▶ **PROBLEM TO SOLVE**: With the line that contains "is (293, 290)." as the final line, return every line from the start of the data below exactly.

▶ **Collected data**:
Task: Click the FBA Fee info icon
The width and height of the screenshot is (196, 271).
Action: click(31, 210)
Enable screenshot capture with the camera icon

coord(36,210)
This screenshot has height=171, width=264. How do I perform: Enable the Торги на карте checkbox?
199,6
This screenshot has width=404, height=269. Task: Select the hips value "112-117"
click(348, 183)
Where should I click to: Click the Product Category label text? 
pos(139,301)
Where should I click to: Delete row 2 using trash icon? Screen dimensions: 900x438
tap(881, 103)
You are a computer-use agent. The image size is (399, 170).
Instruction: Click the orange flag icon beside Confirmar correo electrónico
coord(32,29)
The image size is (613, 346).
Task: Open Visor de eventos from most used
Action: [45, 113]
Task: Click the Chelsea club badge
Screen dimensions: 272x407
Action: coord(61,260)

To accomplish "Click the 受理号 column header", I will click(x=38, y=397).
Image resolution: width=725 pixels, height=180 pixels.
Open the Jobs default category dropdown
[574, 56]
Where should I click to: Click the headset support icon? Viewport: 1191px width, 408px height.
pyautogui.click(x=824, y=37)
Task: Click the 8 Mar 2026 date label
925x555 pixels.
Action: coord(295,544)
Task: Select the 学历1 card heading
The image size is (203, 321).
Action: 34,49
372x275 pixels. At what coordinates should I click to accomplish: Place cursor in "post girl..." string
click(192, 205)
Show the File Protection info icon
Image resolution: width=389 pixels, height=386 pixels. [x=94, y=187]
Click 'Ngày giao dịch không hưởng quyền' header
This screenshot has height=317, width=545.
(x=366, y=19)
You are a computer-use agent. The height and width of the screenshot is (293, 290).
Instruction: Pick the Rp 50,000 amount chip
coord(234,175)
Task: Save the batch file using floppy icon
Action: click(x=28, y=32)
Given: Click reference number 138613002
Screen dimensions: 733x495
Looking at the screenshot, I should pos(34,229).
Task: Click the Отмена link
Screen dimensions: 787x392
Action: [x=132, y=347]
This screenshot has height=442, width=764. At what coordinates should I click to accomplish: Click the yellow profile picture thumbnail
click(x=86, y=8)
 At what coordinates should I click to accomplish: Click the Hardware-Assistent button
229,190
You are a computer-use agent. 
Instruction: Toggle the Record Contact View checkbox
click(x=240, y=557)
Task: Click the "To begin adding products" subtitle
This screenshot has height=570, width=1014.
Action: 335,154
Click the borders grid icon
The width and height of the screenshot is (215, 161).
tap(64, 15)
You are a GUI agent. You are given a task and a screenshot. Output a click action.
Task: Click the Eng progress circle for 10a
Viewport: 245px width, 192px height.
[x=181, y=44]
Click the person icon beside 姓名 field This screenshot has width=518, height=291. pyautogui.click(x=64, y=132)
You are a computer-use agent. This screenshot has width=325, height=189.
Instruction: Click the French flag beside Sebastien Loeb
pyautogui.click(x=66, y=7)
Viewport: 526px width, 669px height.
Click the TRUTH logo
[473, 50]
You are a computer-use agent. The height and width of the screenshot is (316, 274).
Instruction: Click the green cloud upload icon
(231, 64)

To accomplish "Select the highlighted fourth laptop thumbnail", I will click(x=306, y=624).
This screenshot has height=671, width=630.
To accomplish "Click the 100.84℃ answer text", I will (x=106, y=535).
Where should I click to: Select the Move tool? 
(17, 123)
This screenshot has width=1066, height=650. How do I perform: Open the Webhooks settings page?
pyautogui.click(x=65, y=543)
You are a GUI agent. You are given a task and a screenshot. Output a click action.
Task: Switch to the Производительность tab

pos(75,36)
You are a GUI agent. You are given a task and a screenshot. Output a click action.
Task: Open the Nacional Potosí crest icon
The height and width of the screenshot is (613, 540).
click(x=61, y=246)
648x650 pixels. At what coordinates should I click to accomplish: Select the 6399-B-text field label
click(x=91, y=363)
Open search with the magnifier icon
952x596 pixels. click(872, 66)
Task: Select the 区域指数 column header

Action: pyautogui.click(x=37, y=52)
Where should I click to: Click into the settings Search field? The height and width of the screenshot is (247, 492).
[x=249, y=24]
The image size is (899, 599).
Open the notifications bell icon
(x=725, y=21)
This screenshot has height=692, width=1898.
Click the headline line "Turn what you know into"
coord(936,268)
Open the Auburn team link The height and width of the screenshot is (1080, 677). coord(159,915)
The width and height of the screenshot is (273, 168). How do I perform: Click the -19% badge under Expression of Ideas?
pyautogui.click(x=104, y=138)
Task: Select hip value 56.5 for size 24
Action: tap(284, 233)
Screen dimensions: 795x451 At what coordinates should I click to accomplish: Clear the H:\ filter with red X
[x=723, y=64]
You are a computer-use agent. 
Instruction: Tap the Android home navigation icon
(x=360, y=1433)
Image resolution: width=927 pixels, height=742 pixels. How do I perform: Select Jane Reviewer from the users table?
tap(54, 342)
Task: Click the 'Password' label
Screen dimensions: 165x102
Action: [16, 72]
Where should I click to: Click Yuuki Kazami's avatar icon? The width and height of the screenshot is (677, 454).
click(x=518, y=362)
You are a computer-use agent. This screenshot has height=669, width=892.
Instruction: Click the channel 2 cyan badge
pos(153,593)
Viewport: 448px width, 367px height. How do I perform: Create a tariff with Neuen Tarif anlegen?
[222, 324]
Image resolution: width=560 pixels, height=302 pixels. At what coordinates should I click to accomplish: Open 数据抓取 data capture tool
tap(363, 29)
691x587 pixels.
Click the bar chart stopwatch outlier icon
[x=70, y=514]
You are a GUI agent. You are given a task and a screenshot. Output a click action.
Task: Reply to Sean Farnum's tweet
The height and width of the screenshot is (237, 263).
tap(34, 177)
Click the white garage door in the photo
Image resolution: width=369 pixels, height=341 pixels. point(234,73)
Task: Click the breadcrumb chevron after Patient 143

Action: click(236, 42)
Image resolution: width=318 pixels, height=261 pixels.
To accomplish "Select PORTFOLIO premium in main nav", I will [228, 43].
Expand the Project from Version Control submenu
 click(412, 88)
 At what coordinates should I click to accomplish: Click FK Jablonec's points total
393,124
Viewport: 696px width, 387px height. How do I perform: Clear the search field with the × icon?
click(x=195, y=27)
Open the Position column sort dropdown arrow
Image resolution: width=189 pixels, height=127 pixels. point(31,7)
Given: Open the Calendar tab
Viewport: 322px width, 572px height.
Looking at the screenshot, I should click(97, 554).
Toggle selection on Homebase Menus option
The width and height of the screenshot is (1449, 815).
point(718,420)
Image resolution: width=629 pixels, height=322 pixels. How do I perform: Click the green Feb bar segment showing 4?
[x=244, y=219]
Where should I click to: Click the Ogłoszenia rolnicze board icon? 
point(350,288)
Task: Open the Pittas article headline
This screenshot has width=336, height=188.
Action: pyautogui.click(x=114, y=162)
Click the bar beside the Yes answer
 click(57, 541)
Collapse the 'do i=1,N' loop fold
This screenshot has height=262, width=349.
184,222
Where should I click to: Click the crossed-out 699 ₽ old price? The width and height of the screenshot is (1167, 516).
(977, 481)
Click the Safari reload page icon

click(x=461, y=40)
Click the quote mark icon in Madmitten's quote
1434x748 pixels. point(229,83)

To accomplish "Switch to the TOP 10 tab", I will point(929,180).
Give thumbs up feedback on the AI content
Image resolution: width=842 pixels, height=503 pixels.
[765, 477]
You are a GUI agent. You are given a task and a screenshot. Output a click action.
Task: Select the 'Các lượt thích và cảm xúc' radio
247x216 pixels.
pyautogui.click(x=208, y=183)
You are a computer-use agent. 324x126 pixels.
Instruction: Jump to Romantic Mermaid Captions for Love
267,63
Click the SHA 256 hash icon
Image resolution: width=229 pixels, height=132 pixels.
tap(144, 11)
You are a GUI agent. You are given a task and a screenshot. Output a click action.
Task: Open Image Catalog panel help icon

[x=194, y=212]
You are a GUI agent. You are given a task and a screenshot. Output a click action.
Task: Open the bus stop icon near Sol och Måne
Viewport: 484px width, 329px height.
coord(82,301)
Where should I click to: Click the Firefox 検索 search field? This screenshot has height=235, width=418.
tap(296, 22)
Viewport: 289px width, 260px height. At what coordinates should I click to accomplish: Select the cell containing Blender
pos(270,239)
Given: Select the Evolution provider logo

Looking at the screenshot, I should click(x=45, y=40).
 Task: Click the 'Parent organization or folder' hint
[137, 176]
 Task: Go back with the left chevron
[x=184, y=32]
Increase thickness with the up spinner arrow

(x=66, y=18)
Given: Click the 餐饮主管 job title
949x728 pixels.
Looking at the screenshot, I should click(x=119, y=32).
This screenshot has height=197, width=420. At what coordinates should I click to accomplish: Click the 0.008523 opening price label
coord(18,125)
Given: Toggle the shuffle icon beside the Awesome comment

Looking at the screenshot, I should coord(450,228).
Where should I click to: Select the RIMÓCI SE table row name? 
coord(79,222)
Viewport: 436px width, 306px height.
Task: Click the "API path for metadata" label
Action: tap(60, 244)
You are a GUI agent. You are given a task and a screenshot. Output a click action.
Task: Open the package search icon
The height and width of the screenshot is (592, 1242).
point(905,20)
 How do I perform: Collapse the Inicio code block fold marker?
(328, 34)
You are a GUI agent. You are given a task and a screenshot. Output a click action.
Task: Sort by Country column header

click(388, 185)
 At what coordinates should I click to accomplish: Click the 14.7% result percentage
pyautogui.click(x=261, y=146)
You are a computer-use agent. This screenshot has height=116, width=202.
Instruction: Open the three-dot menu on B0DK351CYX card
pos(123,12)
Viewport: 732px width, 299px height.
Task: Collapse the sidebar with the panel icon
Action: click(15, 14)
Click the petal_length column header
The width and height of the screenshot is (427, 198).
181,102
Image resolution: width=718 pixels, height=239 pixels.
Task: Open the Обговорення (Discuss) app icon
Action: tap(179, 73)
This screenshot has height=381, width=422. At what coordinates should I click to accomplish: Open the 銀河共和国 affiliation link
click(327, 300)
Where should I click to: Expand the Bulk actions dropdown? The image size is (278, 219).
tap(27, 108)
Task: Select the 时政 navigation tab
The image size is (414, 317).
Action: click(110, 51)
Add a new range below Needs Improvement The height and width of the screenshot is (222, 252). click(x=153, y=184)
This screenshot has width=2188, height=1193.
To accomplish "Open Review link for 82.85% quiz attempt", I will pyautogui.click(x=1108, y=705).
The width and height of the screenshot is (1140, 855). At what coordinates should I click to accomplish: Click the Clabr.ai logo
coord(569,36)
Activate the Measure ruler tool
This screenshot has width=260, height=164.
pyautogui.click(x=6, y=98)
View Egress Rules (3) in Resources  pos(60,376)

▶ **TASK RESPONSE**:
Task: Click the FBA Fee info icon
The width and height of the screenshot is (196, 271).
Action: click(31, 210)
Enable screenshot capture with the camera icon

coord(36,210)
This screenshot has height=171, width=264. How do I perform: Enable the Торги на карте checkbox?
199,6
This screenshot has width=404, height=269. Task: Select the hips value "112-117"
click(348, 183)
Where should I click to: Click the Product Category label text? 
pos(139,301)
Where should I click to: Delete row 2 using trash icon? Screen dimensions: 900x438
tap(881, 103)
You are a computer-use agent. The image size is (399, 170).
Instruction: Click the orange flag icon beside Confirmar correo electrónico
coord(32,29)
The image size is (613, 346).
Task: Open Visor de eventos from most used
Action: [45, 113]
Task: Click the Chelsea club badge
Screen dimensions: 272x407
Action: coord(61,260)

To accomplish "Click the 受理号 column header", I will click(x=38, y=397).
Image resolution: width=725 pixels, height=180 pixels.
Open the Jobs default category dropdown
[574, 56]
Where should I click to: Click the headset support icon? Viewport: 1191px width, 408px height.
pyautogui.click(x=824, y=37)
Task: Click the 8 Mar 2026 date label
925x555 pixels.
Action: coord(295,544)
Task: Select the 学历1 card heading
The image size is (203, 321).
Action: 34,49
372x275 pixels. At what coordinates should I click to accomplish: Place cursor in "post girl..." string
click(192, 205)
Show the File Protection info icon
Image resolution: width=389 pixels, height=386 pixels. [x=94, y=187]
Click 'Ngày giao dịch không hưởng quyền' header
This screenshot has height=317, width=545.
(x=366, y=19)
You are a computer-use agent. The height and width of the screenshot is (293, 290).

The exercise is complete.